VPN’s control DNS resolution as part of protecting your device’s network traffic, which includes DNS traffic. In order for them to do that, they have to configure custom DNS settings for your device when you use them. If you configure your own custom DNS settings, whether encrypted or not, your VPN won’t be able to protect your DNS traffic properly, and that might lead to privacy and security vulnerabilities or network connectivity issues when using a VPN.
ʕ·ᴥ·ʔ: What if I just don’t use a VPN? Will I still be protected from my ISP and others snooping on me with just encrypted DNS?
You’ll have some protection. Your ISP will still know exactly which IP addresses you connect to, and when you connect to them. That isn’t always enough to tell which website you’re connecting to, but sometimes it is.
For example, if I’m using encrypted DNS with a third-party DNS resolver, and I connect to 142.250.207.78 in order to reach google.com, my ISP will know that I’m connected to a Google IP address, but they won’t know whether I’m connecting to google.com, or developer.google.com, or gmail.com, or youtube.com, or even fan-fan.business.site (no joke, that website has the same IP address as google.com as of this writing, along with at least 15 other Google and non-Google websites).
But if I connect to 81.3.6.166 in order to reach tutanota.com, then it’s a pretty good guess that I’m connecting to tutanota.com, or at least some Tutanota server, because nobody else other than Tutanota uses that IP address.
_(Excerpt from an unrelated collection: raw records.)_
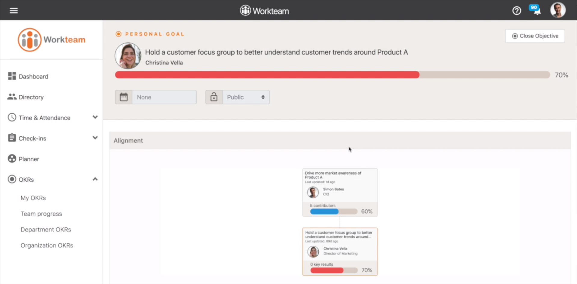Open Team progress page
Image resolution: width=577 pixels, height=284 pixels.
point(41,214)

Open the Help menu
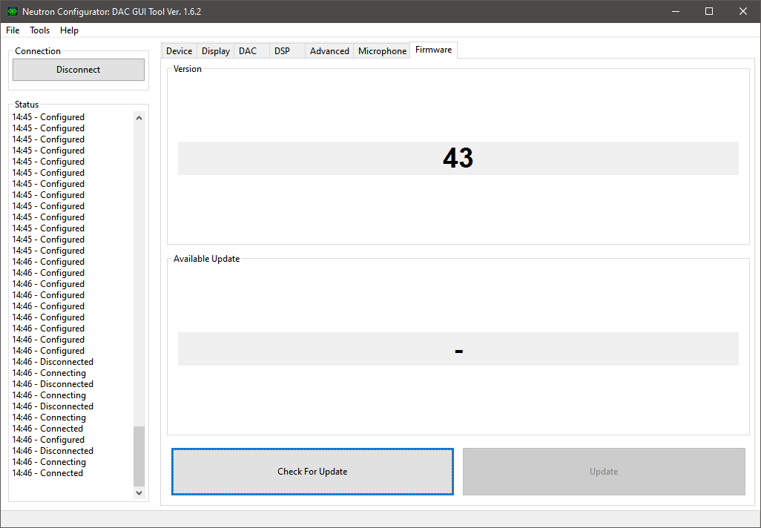tap(69, 30)
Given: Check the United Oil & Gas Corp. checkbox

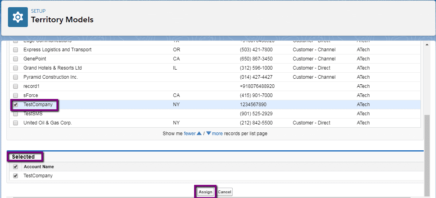Looking at the screenshot, I should [x=16, y=123].
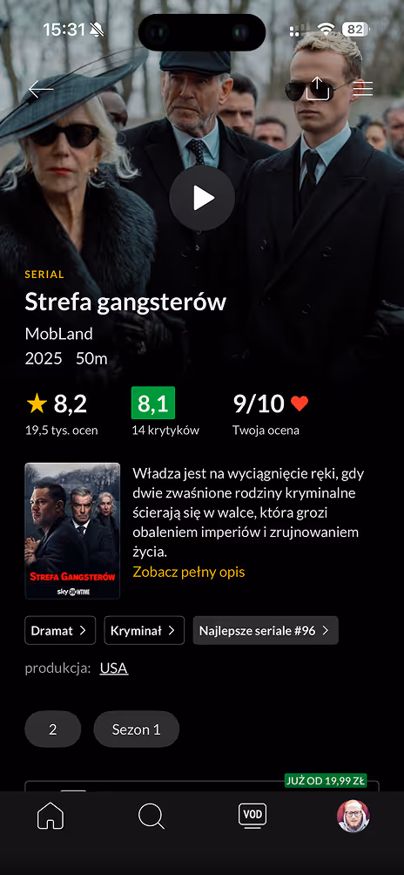The image size is (404, 875).
Task: Follow the USA production link
Action: [x=114, y=668]
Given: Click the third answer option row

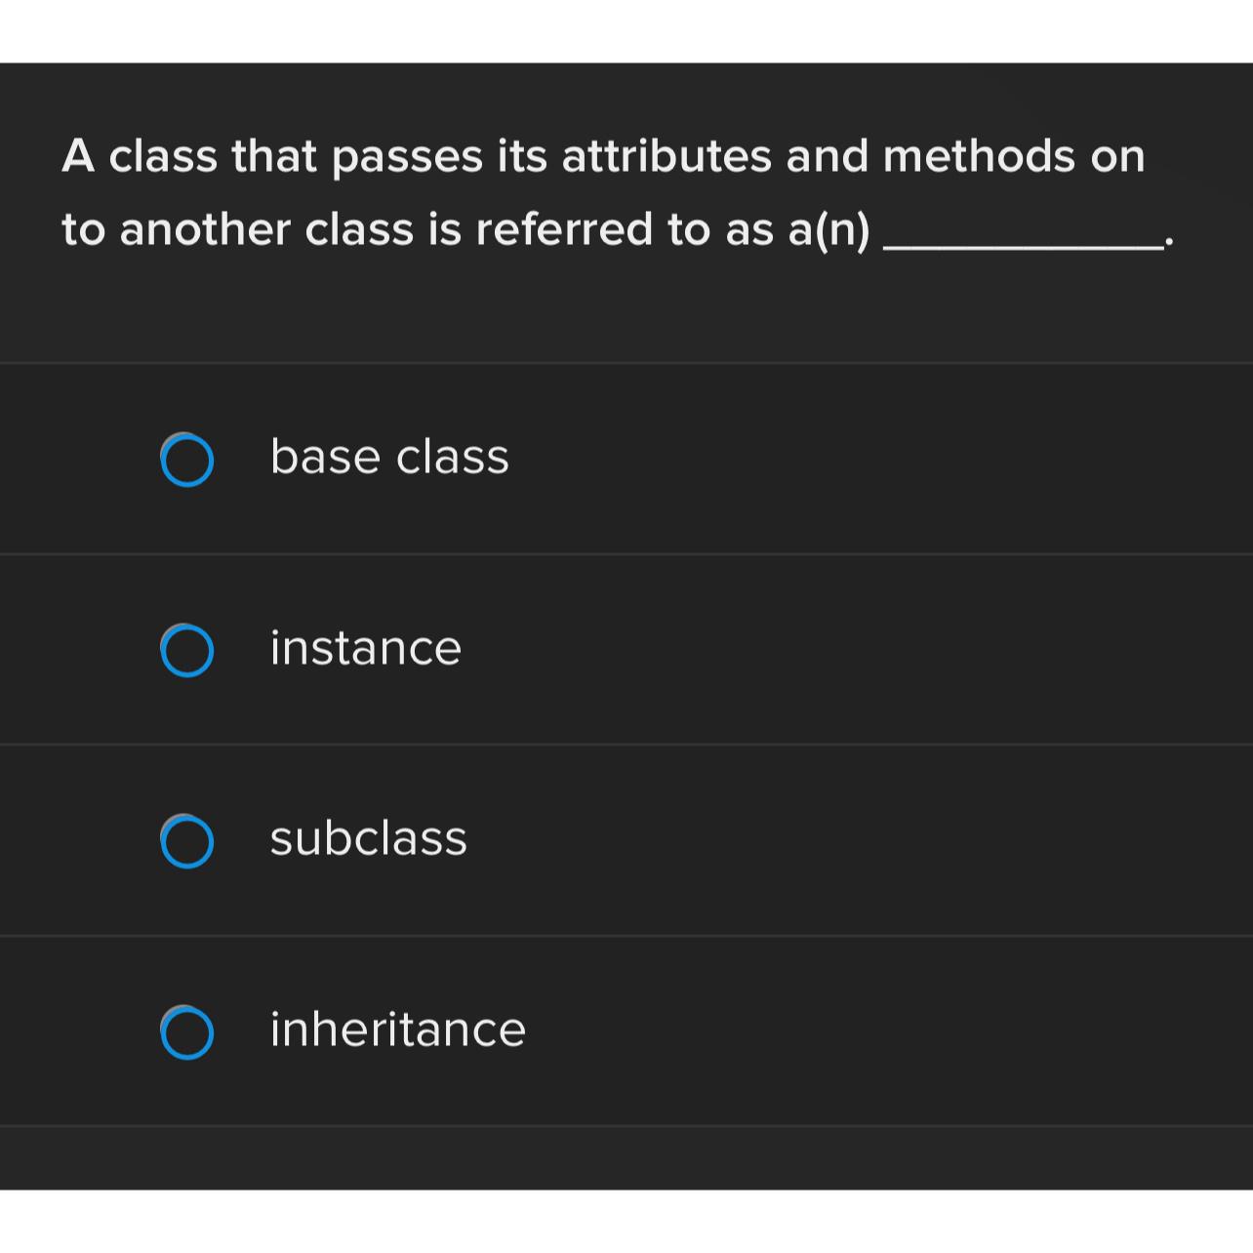Looking at the screenshot, I should pyautogui.click(x=625, y=839).
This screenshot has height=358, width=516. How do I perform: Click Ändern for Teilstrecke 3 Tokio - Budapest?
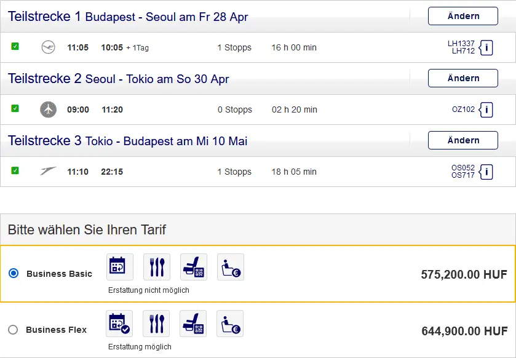coord(462,140)
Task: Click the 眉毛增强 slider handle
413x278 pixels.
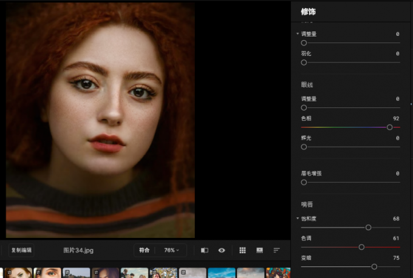Action: [304, 182]
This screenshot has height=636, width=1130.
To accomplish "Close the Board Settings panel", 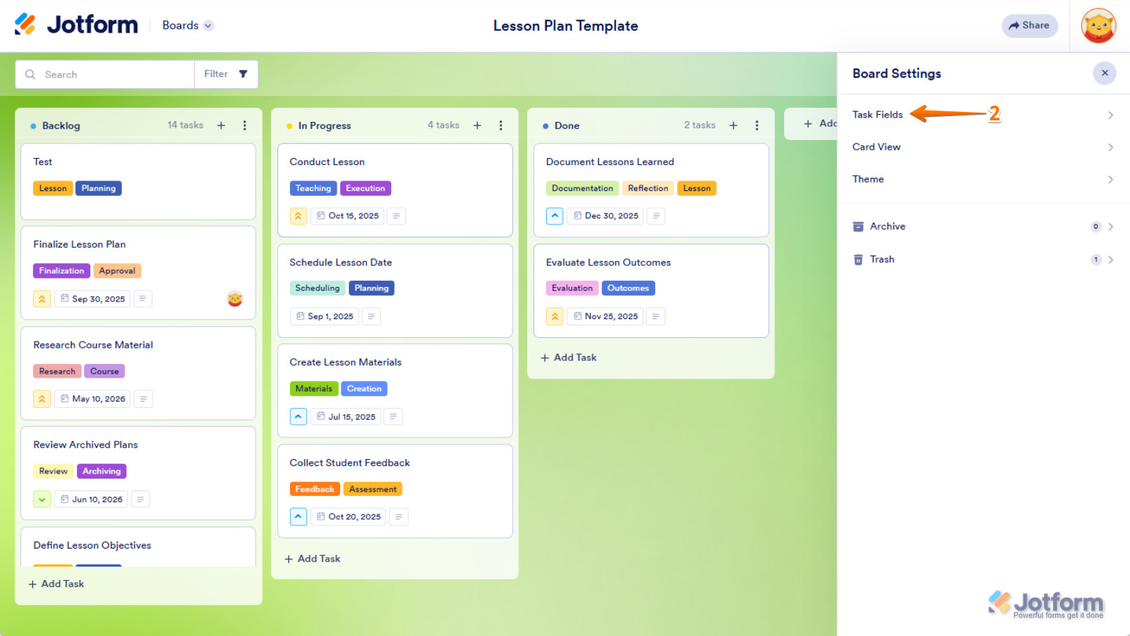I will tap(1104, 73).
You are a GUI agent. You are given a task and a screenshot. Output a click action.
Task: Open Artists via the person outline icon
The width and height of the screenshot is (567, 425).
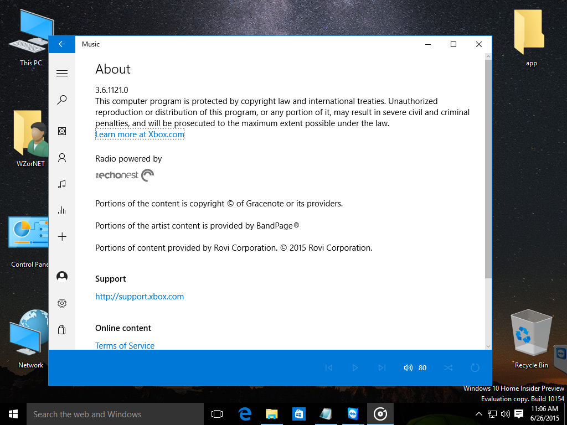pos(62,158)
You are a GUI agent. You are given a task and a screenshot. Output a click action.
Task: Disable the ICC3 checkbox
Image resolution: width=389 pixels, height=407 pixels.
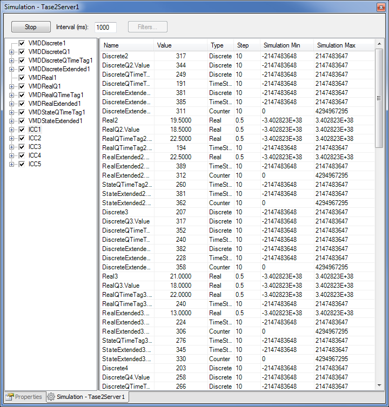22,147
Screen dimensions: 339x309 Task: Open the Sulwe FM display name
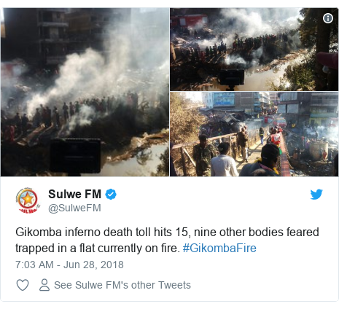74,194
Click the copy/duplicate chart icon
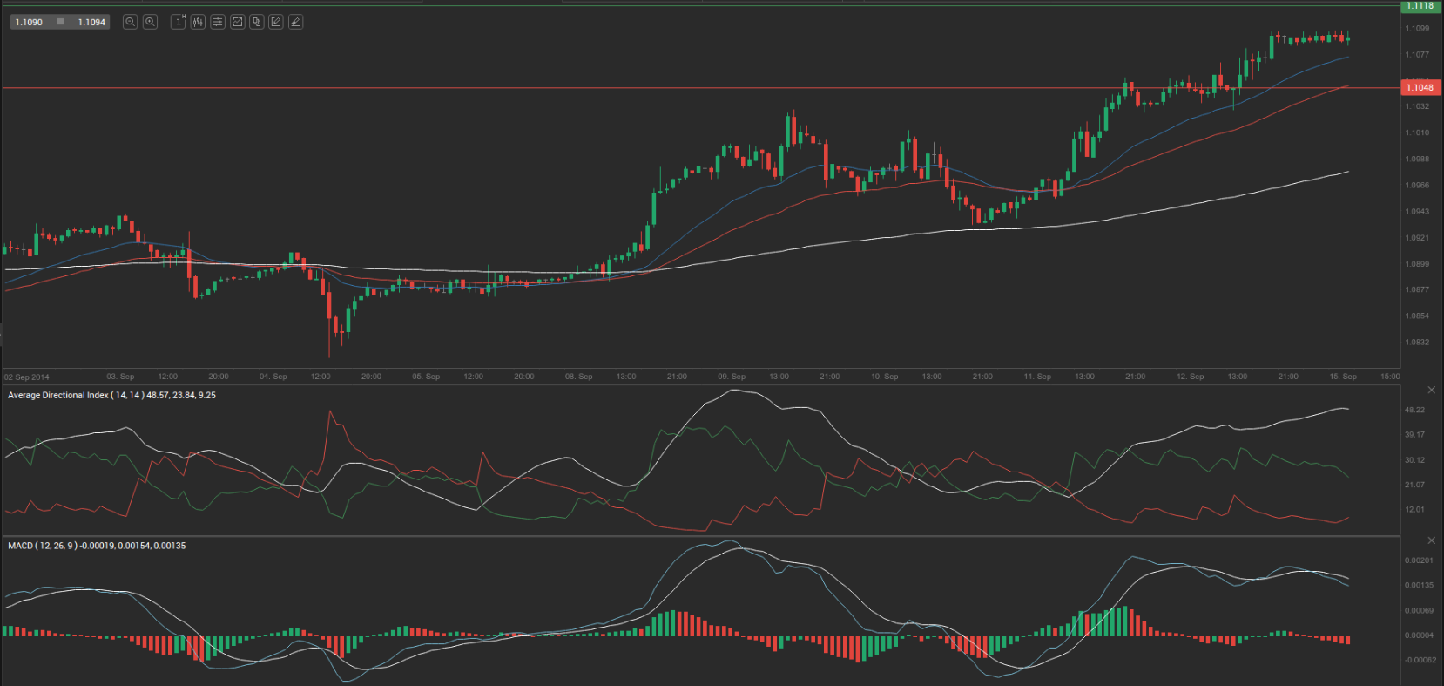This screenshot has width=1444, height=686. click(257, 22)
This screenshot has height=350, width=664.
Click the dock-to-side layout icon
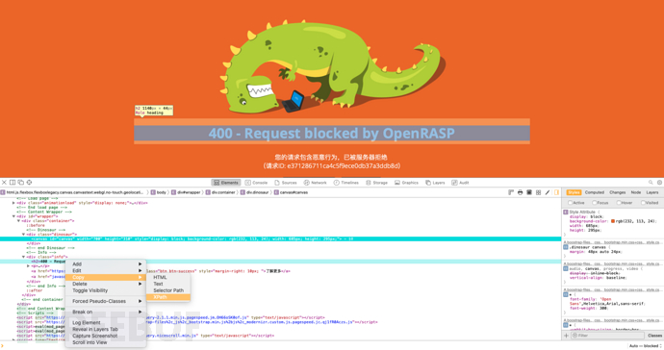tap(13, 183)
If I connect to 185.70.42.12, they might get confused for a bit and wonder what skyhawk.ml is, but simply navigating to skyhawk.ml leads to protonmail.com, and a simple look at who owns 185.70.42.12 will reveal that it’s owned by ProtonMail.
ʕ·ᴥ·ʔ: Hmmm… Protection incomplete…
Incomplete, alright. On the bright side, you have the speed of a direct internet connection without the slow-down of a VPN, while still foiling your ISP’s ability to easily and reliably surveil which websites you visit. If you don’t use an always-on VPN, then you’ll definitely want encrypted DNS.
ʕ·ᴥ·ʔ: Yeah, it is cool. But, what if I need extra protection? What if I need complete protection from prying eyes being able to see which websites I’m on, or protection from letting the websites I connect to see my IP address? I can’t use a VPN anymore.
You can’t with encrypted DNS on. So, what you do is… you turn it off.
With custom DNS settings like DoH or DoT, make sure to disable them when you want to connect to a VPN, and re-enable them when you disconnect from the VPN. Doing this, even repeatedly, is easy enough on Windows and Android that I’ll let you figure it out.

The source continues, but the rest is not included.